Staying with schools – A week ago I quoted a tweet by Leah McElrath about Republicans using the pandemic to undermine parental support for public education. She added a couple examples. McElrath quoted a tweet from John Harwood who quoted Education Week:
"Tennessee aims to levy fines starting at $1-M on school districts each time a teacher is found to have 'knowingly-violated' state restrictions on classroom discussions about systemic racism, white privilege, and sexism, according to the Dept of Education"
Then a quote of Zeke Miller, quoting the Associated Press:
Florida approves private school vouchers if parents say children feel bullied by a district's mask-wearing rules.
A week ago McElrath quoted the Washington Post:
Perspective: Experts and writers who mostly disagreed with Trump — often vehemently — to look back on what he got right.
McElrath responded:
Trump attempted a coup and contributed to the unnecessary deaths of hundreds of thousands of Americans through his lies and inaction—and THIS is what the @washingtonpost
is going with.
Author Celeste Ng wrote:
I feel closer to an actual nervous breakdown right now re: COVID stuff than I did in April last year. Maybe it’s because we have tools to fight it and we just aren’t using them? It’s one thing to watch the world burn. It’s another to watch it burn holding a turned-off hose.
And I feel like our situation now is some of us holding a hose and wanting to use it, while some people push us away from the fire and also spray gasoline around. While waving the flag. Oh, and while saying the kids inside the building have a right to not get wet.
From another Dworkin pundit roundup from earlier this past week, Charlie Sykes from Bulwark.
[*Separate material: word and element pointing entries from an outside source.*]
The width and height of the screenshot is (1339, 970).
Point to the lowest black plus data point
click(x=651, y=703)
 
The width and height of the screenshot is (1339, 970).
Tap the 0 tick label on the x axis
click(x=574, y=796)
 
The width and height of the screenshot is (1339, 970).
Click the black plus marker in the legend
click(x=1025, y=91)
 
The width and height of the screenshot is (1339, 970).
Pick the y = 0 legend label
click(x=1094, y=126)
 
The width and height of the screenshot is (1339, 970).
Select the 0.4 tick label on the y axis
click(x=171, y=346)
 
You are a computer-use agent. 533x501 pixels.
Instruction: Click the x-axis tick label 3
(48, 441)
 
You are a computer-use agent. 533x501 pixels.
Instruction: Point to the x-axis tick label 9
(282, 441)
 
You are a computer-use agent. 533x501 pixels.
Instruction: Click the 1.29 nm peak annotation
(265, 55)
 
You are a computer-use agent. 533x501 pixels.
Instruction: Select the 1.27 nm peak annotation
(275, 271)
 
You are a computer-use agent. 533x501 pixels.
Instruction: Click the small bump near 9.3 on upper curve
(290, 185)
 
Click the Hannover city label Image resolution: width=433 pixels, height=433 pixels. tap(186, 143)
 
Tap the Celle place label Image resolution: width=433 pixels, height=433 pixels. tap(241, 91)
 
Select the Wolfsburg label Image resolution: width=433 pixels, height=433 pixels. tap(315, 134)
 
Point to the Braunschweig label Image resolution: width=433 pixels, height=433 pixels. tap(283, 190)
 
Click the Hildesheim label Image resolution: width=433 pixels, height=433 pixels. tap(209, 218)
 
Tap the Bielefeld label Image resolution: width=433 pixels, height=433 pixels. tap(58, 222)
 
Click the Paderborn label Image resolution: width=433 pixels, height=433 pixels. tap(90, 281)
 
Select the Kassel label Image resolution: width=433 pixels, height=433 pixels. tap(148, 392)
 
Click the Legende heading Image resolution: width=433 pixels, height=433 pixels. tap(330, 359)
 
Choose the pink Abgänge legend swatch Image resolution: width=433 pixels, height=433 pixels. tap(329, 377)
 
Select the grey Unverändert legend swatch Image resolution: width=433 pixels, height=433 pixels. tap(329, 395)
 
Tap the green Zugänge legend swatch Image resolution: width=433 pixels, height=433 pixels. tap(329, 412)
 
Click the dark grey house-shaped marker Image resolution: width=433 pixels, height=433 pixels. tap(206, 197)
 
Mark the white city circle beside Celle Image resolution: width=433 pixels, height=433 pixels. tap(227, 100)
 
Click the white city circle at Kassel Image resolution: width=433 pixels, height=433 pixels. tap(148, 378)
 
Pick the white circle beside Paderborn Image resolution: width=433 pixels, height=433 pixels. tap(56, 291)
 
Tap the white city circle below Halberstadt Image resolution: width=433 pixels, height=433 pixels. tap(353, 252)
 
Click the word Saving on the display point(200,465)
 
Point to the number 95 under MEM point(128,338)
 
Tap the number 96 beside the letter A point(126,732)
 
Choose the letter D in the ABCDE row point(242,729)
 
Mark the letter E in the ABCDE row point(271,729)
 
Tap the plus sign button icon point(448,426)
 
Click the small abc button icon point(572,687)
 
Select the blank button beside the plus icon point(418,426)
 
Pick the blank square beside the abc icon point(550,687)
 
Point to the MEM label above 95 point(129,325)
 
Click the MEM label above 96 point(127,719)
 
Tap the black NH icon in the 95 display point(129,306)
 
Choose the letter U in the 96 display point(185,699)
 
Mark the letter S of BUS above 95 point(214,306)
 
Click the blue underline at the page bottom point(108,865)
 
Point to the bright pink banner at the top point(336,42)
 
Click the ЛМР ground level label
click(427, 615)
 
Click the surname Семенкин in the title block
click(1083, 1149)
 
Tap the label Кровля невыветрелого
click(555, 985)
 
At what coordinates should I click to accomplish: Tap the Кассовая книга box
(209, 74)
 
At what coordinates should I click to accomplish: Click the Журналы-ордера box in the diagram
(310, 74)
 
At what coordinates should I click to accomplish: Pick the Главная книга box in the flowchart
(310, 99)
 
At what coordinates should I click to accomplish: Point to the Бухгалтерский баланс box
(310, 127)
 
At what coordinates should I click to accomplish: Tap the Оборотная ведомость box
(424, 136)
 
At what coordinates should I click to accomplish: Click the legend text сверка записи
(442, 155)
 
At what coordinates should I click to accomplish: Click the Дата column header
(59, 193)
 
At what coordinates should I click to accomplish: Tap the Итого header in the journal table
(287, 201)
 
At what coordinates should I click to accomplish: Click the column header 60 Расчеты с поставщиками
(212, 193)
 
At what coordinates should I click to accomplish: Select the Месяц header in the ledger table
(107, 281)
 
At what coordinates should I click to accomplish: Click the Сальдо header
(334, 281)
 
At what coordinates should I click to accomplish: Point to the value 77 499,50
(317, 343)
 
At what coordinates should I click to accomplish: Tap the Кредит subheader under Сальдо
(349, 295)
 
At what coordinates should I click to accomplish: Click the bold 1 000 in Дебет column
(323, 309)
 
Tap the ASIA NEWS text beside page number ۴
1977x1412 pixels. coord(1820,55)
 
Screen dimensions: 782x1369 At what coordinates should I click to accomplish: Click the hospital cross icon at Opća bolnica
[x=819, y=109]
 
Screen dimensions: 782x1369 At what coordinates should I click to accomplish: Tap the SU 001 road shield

On one level D’Souza’s mockery of police officers injured in the line of duty is just another example of performative assholery, but it also fits a pattern worth noting: Charlie Kirk mocks Simone Biles for “weakness,” Tucker Carlson cackles about critics, and Laura Ingraham ridicules victims of the January 6 riots.
None of this has any relationship to the fight for freedom, limited government, or national greatness, or anything like a coherent set of ideas. But there is a through-line here: a strutting posture of faux toughness, and the celebration of the “strong” as opposed to the weak.
We’ve seen this play before.
And a bit of fun: Comedian Vinny Thomas does a two minute routine about “The Galactic Federation Interviews Earth for membership.” It’s from last December and has gotten 4.9 million views.